Hutson starts out with a number of brief plot establishing chapters, laying down snippets of the wacko- biologist, George Lawrenson’s scary genetic experimentation in creating a super-army to fight the war with.  The novel proceeds to jump back and forth between 1940 and the modern day (some fifty years later), until Lawrenson is finally silenced for good.

From here on it’s pretty much chapter-to-chapter death and mutilation, interspersed with the collapse and then gradual attempted re-build of the Hacket’s marriage.  During this first half of the book, characters are merely introduced to become victims of violence, with chapter after chapter detailing some horrific murder or other.  And there’s one common link between them all – that little town of Hinkston.

As you’d no doubt expect from not only a Shaun Hutson novel, but also one that’s so geared to cramming in the excessive violence and gore, the characterisation is on the whole pretty darn weak.  Even the principal characters of the Hacket’s are cliché-ridden stock characters, cut out from the back of a cereal packet and jammed into a tale that has little time for anything other than violence, deceit, bloodshed and outlandish sexual seduction.

Like with so many of Hutson’s novels, it’s those jaw-dropping memorable scenes of pure splatterpunk that bring about that lasting quality to the tale.  At times it seems like all the rest is mere padding.  From a nipple-eating-baby to extreme violence and mutilation during some steamy copulation – Hutson has a clear idea of what he wants out of the novel and he just gets to work jamming in the scenes that make ‘Nemesis’ the crazy piece of horror fiction that it is.

The last quarter of the tale culminates with an incredibly predicable supposed ‘twist’ alongside some hilariously farfetched notions of how far you can push a reader before they just have to say “come on Shaun…this is just get too bloody ridiculous, even for you”.

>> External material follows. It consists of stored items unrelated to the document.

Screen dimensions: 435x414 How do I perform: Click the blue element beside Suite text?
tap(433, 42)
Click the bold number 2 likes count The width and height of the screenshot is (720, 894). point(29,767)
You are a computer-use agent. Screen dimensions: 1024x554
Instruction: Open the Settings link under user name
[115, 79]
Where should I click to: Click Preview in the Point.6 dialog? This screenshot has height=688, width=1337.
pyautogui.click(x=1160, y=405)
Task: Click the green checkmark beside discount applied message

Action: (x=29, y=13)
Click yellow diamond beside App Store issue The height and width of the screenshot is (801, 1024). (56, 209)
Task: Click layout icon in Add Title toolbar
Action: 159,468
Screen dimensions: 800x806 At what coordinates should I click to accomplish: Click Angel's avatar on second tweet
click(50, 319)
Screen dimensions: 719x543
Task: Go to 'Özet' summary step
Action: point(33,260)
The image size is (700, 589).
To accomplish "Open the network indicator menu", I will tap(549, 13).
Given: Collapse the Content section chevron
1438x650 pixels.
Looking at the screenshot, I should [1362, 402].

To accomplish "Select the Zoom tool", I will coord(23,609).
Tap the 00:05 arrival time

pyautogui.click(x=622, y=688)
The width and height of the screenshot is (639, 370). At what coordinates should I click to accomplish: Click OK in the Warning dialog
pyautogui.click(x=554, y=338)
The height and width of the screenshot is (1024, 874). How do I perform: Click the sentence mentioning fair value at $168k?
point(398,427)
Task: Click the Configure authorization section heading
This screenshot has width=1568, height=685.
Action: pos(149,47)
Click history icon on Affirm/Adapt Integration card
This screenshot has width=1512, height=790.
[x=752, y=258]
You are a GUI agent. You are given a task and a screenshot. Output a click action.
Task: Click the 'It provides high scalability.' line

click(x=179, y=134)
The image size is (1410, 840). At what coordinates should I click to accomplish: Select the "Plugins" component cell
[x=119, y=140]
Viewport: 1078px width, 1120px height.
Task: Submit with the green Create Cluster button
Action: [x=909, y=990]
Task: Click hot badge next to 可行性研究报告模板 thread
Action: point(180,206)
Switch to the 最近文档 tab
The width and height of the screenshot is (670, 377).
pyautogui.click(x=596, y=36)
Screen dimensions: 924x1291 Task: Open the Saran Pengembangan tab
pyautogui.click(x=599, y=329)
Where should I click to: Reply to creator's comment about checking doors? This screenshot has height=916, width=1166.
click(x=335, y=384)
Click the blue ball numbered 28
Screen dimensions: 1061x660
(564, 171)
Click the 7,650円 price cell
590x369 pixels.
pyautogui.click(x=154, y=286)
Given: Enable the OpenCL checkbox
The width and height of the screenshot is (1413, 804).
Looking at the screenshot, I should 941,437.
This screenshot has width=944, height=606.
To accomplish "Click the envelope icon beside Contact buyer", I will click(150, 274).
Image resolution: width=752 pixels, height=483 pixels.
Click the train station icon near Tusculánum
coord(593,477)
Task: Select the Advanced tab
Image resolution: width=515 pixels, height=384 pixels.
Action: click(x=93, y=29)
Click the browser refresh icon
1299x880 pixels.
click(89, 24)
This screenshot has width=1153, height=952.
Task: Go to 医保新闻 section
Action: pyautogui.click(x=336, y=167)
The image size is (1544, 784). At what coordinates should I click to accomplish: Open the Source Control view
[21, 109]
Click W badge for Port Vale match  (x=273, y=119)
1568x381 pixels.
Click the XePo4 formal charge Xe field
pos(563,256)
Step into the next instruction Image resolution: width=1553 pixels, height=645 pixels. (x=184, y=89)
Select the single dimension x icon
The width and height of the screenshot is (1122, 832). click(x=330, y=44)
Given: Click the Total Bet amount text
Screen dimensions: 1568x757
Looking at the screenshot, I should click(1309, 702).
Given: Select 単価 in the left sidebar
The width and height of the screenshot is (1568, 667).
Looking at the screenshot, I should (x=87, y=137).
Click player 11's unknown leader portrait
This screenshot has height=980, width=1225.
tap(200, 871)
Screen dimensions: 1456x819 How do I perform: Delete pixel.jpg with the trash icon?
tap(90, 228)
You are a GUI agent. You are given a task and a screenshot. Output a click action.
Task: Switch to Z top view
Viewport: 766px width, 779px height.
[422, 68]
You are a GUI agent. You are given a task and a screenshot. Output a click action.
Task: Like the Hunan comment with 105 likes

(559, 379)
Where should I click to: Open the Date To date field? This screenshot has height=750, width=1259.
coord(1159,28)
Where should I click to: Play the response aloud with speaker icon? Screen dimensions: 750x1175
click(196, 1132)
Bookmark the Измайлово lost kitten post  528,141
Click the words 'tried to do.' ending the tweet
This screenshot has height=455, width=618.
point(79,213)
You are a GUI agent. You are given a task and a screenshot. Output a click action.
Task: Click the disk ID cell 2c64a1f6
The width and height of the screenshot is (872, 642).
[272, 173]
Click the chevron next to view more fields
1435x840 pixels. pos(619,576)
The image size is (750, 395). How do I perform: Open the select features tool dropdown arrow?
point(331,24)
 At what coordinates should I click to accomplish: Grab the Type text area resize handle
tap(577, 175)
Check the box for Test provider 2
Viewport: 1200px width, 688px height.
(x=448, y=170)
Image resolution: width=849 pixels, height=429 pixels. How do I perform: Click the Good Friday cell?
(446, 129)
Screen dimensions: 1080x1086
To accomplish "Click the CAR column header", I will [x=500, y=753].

However, as much fun as the tale is, it’s still inherently flawed by the lack of any real impact in the gross-out scenes.  No one really gives two hoots about anyone in the novel.  They’re all clearly just there to act out their individual roles.  And with this unattached and emotion-free basis, the scenes of violence lack any considerable punch (pardon the pun).  And as such, the novel ends up coming across as if it tries too hard to be the next gross-out splatterpunk novel, and whilst its eyes are glued to the goal, it misses out on the vital elements that give the moments of extreme violence that all-important oomph.

The novel runs for a total of 349 pages.